Meteosat / MSG	http://www.esa.int/satellites
Image processing software
EASI/PACE	http://www.peigeomatics.com
ENVI	http://www.envi-sw.com
ERDAS	http://www.erdas.com
ER Mapper	http://www.ermapper.com
TNTmips	http://www.microimages.com
WinDisp	http://www.fao.org/giews/english/windisp/windisp.htm
Hand-held GPS manufacturers
Garmin	http://www.garmin.com
Magellan	http://www.magellangps.com
Trimble	http://www.trimble.com

In addition to improvements of existing satellite sensor series, new systems are also being continually developed. An example that will be widely adopted in public health is NASA’s Terra, which will generate imagery with a range of on-board sensors, most noticeably the Moderate Resolution Imaging Spectroradiometer (MODIS) (Table 1). Benefits to RS applications will be threefold. First the range of data available will increase substantially with 36 spectral channels from which more accurate meteorological and other ecological variables may be derived. Moreover, the channels have been designed with smaller waveband ranges to exploit ‘spectral windows’ where atmospheric signal attenuation is minimal and will therefore have significantly improved signal-to-noise ratios. Secondly, MODIS will have a high temporal resolution (two-day repeat time) at significantly higher spatial resolution (250 × 250 to 1000 × 1000 m depending on the channel) than existing sensors, in effect resulting in hybrid data with characteristics of both the NOAA-AVHRR and Landsat-TM. Thirdly, the stated aim is to ingest, process and disseminate data within three days of acquisition, including many potentially useful products, such as improved spectral vegetation indices, land surface temperature and evapotranspiration estimates. This means that much of the routine data processing will be performed at source giving unparalleled, rapid access to contemporary data on large-area ecosystem processes.
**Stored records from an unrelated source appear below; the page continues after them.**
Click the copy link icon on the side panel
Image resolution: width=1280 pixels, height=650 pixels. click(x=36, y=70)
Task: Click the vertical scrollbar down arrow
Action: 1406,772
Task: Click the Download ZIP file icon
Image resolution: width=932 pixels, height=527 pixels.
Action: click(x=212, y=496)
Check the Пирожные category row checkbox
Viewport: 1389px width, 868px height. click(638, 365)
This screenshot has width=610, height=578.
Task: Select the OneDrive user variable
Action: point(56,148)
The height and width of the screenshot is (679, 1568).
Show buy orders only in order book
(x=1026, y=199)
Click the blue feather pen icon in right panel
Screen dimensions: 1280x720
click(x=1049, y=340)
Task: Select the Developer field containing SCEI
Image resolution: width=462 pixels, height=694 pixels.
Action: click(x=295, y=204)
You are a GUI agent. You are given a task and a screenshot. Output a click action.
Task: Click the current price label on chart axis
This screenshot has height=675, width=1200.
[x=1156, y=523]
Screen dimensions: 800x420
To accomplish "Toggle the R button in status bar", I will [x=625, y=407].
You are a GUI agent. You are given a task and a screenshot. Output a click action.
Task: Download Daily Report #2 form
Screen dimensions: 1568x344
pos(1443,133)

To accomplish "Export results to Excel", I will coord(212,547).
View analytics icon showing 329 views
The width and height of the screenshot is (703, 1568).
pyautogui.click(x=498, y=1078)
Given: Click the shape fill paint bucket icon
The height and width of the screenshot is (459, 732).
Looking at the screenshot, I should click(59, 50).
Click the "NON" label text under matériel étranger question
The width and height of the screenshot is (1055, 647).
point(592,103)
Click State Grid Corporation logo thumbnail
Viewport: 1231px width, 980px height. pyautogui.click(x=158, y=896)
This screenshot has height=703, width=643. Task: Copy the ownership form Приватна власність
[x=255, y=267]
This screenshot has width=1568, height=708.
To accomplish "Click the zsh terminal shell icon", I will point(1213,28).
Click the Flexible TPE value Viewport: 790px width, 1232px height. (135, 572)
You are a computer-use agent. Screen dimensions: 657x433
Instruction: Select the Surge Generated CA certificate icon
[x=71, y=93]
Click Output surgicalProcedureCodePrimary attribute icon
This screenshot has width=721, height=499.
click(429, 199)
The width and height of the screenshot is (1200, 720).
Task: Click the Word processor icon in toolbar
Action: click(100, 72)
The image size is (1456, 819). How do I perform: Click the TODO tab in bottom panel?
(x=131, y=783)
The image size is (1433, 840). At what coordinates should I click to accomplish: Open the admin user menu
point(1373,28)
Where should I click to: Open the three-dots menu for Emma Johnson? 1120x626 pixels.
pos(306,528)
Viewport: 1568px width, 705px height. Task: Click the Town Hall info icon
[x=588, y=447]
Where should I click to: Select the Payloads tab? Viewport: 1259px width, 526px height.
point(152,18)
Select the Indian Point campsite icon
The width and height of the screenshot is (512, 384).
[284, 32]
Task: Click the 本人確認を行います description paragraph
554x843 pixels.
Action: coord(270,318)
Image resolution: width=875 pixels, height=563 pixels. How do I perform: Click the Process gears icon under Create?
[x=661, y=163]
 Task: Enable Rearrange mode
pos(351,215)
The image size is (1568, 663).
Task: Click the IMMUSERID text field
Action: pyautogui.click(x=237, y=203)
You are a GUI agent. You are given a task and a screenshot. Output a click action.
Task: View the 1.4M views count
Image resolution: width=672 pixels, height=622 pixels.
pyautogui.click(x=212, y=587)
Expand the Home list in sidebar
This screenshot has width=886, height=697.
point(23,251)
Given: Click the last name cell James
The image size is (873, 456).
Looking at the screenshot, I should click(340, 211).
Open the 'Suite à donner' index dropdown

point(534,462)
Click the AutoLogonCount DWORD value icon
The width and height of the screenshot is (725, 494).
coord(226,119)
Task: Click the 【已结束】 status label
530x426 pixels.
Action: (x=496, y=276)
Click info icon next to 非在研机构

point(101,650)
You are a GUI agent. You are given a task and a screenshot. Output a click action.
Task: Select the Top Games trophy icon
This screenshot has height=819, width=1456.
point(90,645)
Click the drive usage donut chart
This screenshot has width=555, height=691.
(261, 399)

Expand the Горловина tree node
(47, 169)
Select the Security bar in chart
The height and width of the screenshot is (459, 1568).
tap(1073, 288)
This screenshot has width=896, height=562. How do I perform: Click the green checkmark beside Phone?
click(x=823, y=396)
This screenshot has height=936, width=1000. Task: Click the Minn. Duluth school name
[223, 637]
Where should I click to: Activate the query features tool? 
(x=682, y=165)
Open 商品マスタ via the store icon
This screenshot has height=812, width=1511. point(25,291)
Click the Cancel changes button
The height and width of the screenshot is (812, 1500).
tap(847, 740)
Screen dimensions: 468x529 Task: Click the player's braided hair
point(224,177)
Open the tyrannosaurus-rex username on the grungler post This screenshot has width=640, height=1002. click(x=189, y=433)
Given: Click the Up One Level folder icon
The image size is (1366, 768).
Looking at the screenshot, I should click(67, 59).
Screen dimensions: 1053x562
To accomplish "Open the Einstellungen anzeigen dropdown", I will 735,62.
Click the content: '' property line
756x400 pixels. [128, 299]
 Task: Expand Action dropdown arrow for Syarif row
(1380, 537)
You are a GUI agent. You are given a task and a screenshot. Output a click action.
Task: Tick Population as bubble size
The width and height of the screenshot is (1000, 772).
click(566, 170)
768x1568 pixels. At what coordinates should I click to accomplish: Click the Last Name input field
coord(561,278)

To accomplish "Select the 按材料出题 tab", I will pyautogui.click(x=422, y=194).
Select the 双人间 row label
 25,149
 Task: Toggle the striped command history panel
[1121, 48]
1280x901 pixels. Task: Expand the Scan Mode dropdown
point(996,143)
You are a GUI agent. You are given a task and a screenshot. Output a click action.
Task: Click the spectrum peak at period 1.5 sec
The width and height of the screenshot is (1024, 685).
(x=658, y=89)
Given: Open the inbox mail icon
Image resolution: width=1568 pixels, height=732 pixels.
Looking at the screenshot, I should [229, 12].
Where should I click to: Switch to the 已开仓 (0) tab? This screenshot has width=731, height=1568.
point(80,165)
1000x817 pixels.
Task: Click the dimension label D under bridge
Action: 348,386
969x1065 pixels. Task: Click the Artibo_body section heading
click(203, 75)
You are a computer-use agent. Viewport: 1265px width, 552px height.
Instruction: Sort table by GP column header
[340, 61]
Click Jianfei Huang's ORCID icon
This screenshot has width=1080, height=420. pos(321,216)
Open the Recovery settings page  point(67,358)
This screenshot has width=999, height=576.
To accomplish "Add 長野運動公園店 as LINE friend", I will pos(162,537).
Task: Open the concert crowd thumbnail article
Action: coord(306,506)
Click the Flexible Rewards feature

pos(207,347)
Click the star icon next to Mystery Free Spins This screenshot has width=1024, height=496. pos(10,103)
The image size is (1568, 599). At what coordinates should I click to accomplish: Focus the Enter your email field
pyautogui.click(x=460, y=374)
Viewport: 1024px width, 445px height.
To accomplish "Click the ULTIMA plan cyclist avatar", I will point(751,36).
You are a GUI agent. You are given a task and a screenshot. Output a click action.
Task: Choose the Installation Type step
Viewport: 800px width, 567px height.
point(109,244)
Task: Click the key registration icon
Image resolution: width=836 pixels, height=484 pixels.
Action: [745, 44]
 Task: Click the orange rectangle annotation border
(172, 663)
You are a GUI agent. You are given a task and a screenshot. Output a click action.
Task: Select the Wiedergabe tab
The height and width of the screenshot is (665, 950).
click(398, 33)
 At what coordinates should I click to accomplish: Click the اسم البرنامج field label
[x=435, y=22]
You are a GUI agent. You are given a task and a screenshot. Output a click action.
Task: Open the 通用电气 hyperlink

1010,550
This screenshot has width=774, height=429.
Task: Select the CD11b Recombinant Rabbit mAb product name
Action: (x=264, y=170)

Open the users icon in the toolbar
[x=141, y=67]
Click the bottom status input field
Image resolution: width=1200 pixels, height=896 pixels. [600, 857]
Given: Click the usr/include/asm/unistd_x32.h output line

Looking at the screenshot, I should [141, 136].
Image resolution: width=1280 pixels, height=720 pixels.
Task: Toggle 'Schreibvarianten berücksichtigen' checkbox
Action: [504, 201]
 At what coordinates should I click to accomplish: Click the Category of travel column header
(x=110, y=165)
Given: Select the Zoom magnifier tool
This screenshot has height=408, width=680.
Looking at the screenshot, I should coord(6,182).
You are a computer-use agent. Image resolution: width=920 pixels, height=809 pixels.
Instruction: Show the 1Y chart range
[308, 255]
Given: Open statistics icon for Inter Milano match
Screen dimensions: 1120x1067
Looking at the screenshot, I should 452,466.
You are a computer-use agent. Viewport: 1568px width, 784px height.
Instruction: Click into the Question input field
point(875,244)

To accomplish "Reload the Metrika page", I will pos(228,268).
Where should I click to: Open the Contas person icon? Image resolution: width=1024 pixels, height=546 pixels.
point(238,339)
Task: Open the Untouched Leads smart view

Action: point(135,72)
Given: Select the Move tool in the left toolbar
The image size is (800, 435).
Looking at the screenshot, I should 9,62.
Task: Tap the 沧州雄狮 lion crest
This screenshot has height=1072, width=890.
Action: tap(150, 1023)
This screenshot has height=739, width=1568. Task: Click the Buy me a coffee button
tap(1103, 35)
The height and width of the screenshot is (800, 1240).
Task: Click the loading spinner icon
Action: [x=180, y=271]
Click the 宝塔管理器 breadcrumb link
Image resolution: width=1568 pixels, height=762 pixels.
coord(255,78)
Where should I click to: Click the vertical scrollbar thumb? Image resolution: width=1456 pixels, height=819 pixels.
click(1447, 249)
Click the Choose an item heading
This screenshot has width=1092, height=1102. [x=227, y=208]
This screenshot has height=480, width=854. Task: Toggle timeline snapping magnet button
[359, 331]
This section is not intended to be comprehensive, as future advances in remote sensing pertinent to epidemiology are dealt with in more detail by Goetz et al. (this volume) and Myers et al. (this volume).

4. TURNING SATELLITE SENSOR DATA INTO GEOPHYSICAL DATA

This section details some of the fundamental problems experienced by an orbiting satellite sensor in the measurement of reflected and radiated EMR from a curved surface, through an atmosphere of spatially heterogeneous composition. It then deals with how such data are converted into calibrated geophysical variables at known geographical locations. At this stage we introduce the caveat that the information presented in Sections 4 and 5 is orientated toward the NOAA-AVHRR sensor. This is because the author’s experience of remote sensing stems primarily from using such data and many of the future applications of RS in public health will utilize these and related satellite data. Thus, in many cases, while the exact details may not be accurate for a different satellite sensor system, the process of obtaining useful information from satellite-sensor-derived digital data will be informative. It is acknowledged that many applications in public health have been concerned with the classification of land cover and its extent, using single scenes. These aspects of remote sensing are considered in more depth by Curran et al. (this volume).

4.1. Image Registration

Raw digital data derived from satellite sensors need to be pre-processed geometrically to rectify (or register) them, usually to a base map at a particular scale and in a particular map projection (Snyder, 1987), or to other images in a series for monitoring change (also sec Section 6). Registration is generally an automated process that uses an ephemeris model of the orbital parameters of the satellite and a time signal sent down with the satellite sensor imagery to predict the satellite’s position relative to the Earth at the time of image capture (Brush, 1988; Emery et al., 1989; Baldwin and Emery, 1995). Algorithms for positional calculations originally assumed that the satellites were in their correct attitude and were following precisely their intended orbits. Unfortunately, this is not the case, since satellites vary considerably in both their orbit and attitude (McGregor and Gorman, 1994). An extreme example is that the equator crossing time for NOAA-11, which was 14:20 LST when the satellite was launched in February 1985, had drifted to 16:07 LST by November 1988 (Kidwell, 1998). These deviations from design values, and variations in these deviations, mean that some of the resulting imagery is not accurately registered to the appropriate base maps.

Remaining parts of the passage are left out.